> _DATASET ENTRIES_
□ □ □
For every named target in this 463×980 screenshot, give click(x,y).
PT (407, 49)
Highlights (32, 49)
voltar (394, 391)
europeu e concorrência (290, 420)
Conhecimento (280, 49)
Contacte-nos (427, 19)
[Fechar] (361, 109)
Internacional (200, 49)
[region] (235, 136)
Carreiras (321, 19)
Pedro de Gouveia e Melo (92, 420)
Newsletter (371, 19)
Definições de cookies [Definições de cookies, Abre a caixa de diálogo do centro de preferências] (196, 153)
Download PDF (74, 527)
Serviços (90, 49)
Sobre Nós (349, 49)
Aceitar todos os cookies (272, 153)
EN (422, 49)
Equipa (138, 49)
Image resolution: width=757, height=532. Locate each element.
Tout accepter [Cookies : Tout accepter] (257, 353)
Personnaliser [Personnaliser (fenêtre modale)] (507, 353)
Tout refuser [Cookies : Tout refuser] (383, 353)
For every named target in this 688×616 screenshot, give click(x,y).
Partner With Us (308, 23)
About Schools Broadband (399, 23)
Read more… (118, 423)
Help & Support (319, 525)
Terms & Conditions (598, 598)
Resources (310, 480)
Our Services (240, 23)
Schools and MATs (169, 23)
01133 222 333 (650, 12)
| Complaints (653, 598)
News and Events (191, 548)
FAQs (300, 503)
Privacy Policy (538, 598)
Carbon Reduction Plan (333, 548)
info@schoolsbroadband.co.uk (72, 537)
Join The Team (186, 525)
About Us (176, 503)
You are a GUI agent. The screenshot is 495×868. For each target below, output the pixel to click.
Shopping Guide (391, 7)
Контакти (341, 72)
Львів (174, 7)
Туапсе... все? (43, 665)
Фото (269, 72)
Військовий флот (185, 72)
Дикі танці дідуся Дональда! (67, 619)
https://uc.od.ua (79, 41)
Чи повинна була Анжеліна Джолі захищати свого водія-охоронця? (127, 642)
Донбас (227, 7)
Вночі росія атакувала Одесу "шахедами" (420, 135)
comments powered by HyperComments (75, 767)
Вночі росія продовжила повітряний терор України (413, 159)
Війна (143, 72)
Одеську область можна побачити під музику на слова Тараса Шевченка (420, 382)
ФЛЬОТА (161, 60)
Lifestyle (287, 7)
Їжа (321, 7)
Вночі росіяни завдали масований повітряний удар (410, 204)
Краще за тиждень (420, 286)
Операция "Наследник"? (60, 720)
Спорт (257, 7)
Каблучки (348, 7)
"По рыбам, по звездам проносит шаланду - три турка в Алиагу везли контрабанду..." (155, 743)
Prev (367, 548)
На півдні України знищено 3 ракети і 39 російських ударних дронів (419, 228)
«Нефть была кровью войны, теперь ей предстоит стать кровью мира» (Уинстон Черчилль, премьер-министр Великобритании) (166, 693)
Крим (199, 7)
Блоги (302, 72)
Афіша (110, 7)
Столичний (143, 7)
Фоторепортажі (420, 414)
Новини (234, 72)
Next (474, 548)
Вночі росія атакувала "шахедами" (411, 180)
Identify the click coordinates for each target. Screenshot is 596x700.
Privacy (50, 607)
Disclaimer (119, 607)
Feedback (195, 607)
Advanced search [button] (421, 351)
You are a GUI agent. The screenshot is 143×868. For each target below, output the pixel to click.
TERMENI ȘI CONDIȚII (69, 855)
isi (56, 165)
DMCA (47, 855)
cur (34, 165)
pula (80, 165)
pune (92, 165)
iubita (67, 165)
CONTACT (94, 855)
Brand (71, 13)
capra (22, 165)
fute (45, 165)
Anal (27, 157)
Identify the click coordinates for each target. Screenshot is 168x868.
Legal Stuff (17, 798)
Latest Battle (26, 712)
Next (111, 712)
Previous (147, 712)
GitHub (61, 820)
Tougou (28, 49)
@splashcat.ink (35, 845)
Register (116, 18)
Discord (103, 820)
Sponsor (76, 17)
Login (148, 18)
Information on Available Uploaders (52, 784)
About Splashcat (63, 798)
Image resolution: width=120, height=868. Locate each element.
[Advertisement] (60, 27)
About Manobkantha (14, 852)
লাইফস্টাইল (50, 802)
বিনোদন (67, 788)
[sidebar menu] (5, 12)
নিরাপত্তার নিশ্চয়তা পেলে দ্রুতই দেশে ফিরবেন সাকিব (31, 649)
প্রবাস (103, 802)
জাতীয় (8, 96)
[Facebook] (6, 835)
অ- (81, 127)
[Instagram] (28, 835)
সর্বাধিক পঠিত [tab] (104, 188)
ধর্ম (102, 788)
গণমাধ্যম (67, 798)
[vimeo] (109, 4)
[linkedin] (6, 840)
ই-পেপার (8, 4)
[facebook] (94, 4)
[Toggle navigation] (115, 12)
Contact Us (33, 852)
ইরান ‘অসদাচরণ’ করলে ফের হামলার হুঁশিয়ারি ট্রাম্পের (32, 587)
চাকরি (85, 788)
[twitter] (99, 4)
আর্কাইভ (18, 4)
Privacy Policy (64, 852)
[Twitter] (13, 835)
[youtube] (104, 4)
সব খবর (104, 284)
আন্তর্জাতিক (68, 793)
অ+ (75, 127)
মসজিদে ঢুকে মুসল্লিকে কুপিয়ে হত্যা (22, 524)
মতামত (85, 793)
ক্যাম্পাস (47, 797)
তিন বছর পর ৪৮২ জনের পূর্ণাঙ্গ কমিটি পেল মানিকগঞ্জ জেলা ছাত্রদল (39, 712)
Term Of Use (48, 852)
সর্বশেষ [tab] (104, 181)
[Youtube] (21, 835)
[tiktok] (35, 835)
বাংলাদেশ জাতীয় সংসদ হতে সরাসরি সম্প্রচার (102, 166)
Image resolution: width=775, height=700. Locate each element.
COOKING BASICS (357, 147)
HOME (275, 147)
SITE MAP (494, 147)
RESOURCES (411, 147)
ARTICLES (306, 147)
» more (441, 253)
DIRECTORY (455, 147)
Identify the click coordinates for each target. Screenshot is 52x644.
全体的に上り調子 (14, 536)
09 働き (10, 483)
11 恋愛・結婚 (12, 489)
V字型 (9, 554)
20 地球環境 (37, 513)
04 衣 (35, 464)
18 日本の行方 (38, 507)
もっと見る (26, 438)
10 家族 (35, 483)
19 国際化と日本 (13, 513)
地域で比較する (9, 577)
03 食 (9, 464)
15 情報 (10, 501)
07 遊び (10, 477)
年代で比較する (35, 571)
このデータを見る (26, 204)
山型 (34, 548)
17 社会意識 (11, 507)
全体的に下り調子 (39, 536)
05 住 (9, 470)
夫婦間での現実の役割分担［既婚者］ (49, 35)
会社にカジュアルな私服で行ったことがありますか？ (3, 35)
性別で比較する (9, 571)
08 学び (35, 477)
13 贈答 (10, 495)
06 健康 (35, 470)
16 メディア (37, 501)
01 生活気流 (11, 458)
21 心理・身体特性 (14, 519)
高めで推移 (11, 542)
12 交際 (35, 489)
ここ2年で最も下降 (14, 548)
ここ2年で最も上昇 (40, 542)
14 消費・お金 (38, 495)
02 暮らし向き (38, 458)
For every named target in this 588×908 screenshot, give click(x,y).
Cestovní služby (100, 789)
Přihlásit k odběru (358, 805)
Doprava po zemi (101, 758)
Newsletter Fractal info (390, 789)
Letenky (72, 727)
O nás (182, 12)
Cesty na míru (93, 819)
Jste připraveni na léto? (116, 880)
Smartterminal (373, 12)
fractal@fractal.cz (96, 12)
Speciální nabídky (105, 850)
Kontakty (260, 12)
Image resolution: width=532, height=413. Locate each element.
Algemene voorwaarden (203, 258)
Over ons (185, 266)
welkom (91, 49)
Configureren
□ □ □
> _WHAT IS NEEDED_
Copy all the records above again, swapping every "click(x,y)" for "tap(x,y)" and leaving everything else as it is.

> _EXPECTED ANSWER_
For every named target in this 463×980 screenshot, give tap(x,y).
PT (407, 49)
Highlights (32, 49)
voltar (394, 391)
europeu e concorrência (290, 420)
Conhecimento (280, 49)
Contacte-nos (427, 19)
[Fechar] (361, 109)
Internacional (200, 49)
[region] (235, 136)
Carreiras (321, 19)
Pedro de Gouveia e Melo (92, 420)
Newsletter (371, 19)
Definições de cookies [Definições de cookies, Abre a caixa de diálogo do centro de preferências] (196, 153)
Download PDF (74, 527)
Serviços (90, 49)
Sobre Nós (349, 49)
Aceitar todos os cookies (272, 153)
EN (422, 49)
Equipa (138, 49)
Image resolution: width=757, height=532. Locate each element.
Tout accepter [Cookies : Tout accepter] (257, 353)
Personnaliser [Personnaliser (fenêtre modale)] (507, 353)
Tout refuser [Cookies : Tout refuser] (383, 353)
For every named target in this 688×616 screenshot, give tap(x,y).
Partner With Us (308, 23)
About Schools Broadband (399, 23)
Read more… (118, 423)
Help & Support (319, 525)
Terms & Conditions (598, 598)
Resources (310, 480)
Our Services (240, 23)
Schools and MATs (169, 23)
01133 222 333 (650, 12)
| Complaints (653, 598)
News and Events (191, 548)
FAQs (300, 503)
Privacy Policy (538, 598)
Carbon Reduction Plan (333, 548)
info@schoolsbroadband.co.uk (72, 537)
Join The Team (186, 525)
About Us (176, 503)
You are a GUI agent. The screenshot is 495×868. For each target below, output the pixel to click.
Shopping Guide (391, 7)
Контакти (341, 72)
Львів (174, 7)
Туапсе... все? (43, 665)
Фото (269, 72)
Військовий флот (185, 72)
Дикі танці дідуся Дональда! (67, 619)
https://uc.od.ua (79, 41)
Чи повинна була Анжеліна Джолі захищати свого водія-охоронця? (127, 642)
Донбас (227, 7)
Вночі росія атакувала Одесу "шахедами" (420, 135)
comments powered by HyperComments (75, 767)
Вночі росія продовжила повітряний терор України (413, 159)
Війна (143, 72)
Одеську область можна побачити під музику на слова Тараса Шевченка (420, 382)
ФЛЬОТА (161, 60)
Lifestyle (287, 7)
Їжа (321, 7)
Вночі росіяни завдали масований повітряний удар (410, 204)
Краще за тиждень (420, 286)
Операция "Наследник"? (60, 720)
Спорт (257, 7)
Каблучки (348, 7)
"По рыбам, по звездам проносит шаланду - три турка в Алиагу везли контрабанду..." (155, 743)
Prev (367, 548)
На півдні України знищено 3 ракети і 39 російських ударних дронів (419, 228)
«Нефть была кровью войны, теперь ей предстоит стать кровью мира» (Уинстон Черчилль, премьер-министр Великобритании) (166, 693)
Крим (199, 7)
Блоги (302, 72)
Афіша (110, 7)
Столичний (143, 7)
Фоторепортажі (420, 414)
Новини (234, 72)
Next (474, 548)
Вночі росія атакувала "шахедами" (411, 180)
Identify the click coordinates for each target. Screenshot is 596x700.
Privacy (50, 607)
Disclaimer (119, 607)
Feedback (195, 607)
Advanced search [button] (421, 351)
You are a GUI agent. The screenshot is 143×868. For each target below, output the pixel to click.
TERMENI ȘI CONDIȚII (69, 855)
isi (56, 165)
DMCA (47, 855)
cur (34, 165)
pula (80, 165)
pune (92, 165)
iubita (67, 165)
CONTACT (94, 855)
Brand (71, 13)
capra (22, 165)
fute (45, 165)
Anal (27, 157)
Identify the click coordinates for each target. Screenshot is 168x868.
Legal Stuff (17, 798)
Latest Battle (26, 712)
Next (111, 712)
Previous (147, 712)
GitHub (61, 820)
Tougou (28, 49)
@splashcat.ink (35, 845)
Register (116, 18)
Discord (103, 820)
Sponsor (76, 17)
Login (148, 18)
Information on Available Uploaders (52, 784)
About Splashcat (63, 798)
Image resolution: width=120, height=868. Locate each element.
[Advertisement] (60, 27)
About Manobkantha (14, 852)
লাইফস্টাইল (50, 802)
বিনোদন (67, 788)
[sidebar menu] (5, 12)
নিরাপত্তার নিশ্চয়তা পেলে দ্রুতই দেশে ফিরবেন সাকিব (31, 649)
প্রবাস (103, 802)
জাতীয় (8, 96)
[Facebook] (6, 835)
অ- (81, 127)
[Instagram] (28, 835)
সর্বাধিক পঠিত [tab] (104, 188)
ধর্ম (102, 788)
গণমাধ্যম (67, 798)
[vimeo] (109, 4)
[linkedin] (6, 840)
ই-পেপার (8, 4)
[facebook] (94, 4)
[Toggle navigation] (115, 12)
Contact Us (33, 852)
ইরান ‘অসদাচরণ’ করলে ফের হামলার হুঁশিয়ারি ট্রাম্পের (32, 587)
চাকরি (85, 788)
[twitter] (99, 4)
আর্কাইভ (18, 4)
Privacy Policy (64, 852)
[Twitter] (13, 835)
[youtube] (104, 4)
সব খবর (104, 284)
আন্তর্জাতিক (68, 793)
অ+ (75, 127)
মসজিদে ঢুকে মুসল্লিকে কুপিয়ে হত্যা (22, 524)
মতামত (85, 793)
ক্যাম্পাস (47, 797)
তিন বছর পর ৪৮২ জনের পূর্ণাঙ্গ কমিটি পেল মানিকগঞ্জ জেলা ছাত্রদল (39, 712)
Term Of Use (48, 852)
সর্বশেষ [tab] (104, 181)
[Youtube] (21, 835)
[tiktok] (35, 835)
বাংলাদেশ জাতীয় সংসদ হতে সরাসরি সম্প্রচার (102, 166)
Image resolution: width=775, height=700. Locate each element.
COOKING BASICS (357, 147)
HOME (275, 147)
SITE MAP (494, 147)
RESOURCES (411, 147)
ARTICLES (306, 147)
» more (441, 253)
DIRECTORY (455, 147)
Identify the click coordinates for each target. Screenshot is 52x644.
全体的に上り調子 (14, 536)
09 働き (10, 483)
11 恋愛・結婚 (12, 489)
V字型 (9, 554)
20 地球環境 (37, 513)
04 衣 (35, 464)
18 日本の行方 (38, 507)
もっと見る (26, 438)
10 家族 (35, 483)
19 国際化と日本 (13, 513)
地域で比較する (9, 577)
03 食 (9, 464)
15 情報 (10, 501)
07 遊び (10, 477)
年代で比較する (35, 571)
このデータを見る (26, 204)
山型 (34, 548)
17 社会意識 (11, 507)
全体的に下り調子 (39, 536)
05 住 (9, 470)
夫婦間での現実の役割分担［既婚者］ (49, 35)
会社にカジュアルな私服で行ったことがありますか？ (3, 35)
性別で比較する (9, 571)
08 学び (35, 477)
13 贈答 (10, 495)
06 健康 (35, 470)
16 メディア (37, 501)
01 生活気流 (11, 458)
21 心理・身体特性 (14, 519)
高めで推移 (11, 542)
12 交際 (35, 489)
ここ2年で最も下降 (14, 548)
ここ2年で最も上昇 (40, 542)
14 消費・お金 (38, 495)
02 暮らし向き (38, 458)
For every named target in this 588×908 screenshot, give tap(x,y).
Cestovní služby (100, 789)
Přihlásit k odběru (358, 805)
Doprava po zemi (101, 758)
Newsletter Fractal info (390, 789)
Letenky (72, 727)
O nás (182, 12)
Cesty na míru (93, 819)
Jste připraveni na léto? (116, 880)
Smartterminal (373, 12)
fractal@fractal.cz (96, 12)
Speciální nabídky (105, 850)
Kontakty (260, 12)
Image resolution: width=532, height=413. Locate each element.
Algemene voorwaarden (203, 258)
Over ons (185, 266)
welkom (91, 49)
Configureren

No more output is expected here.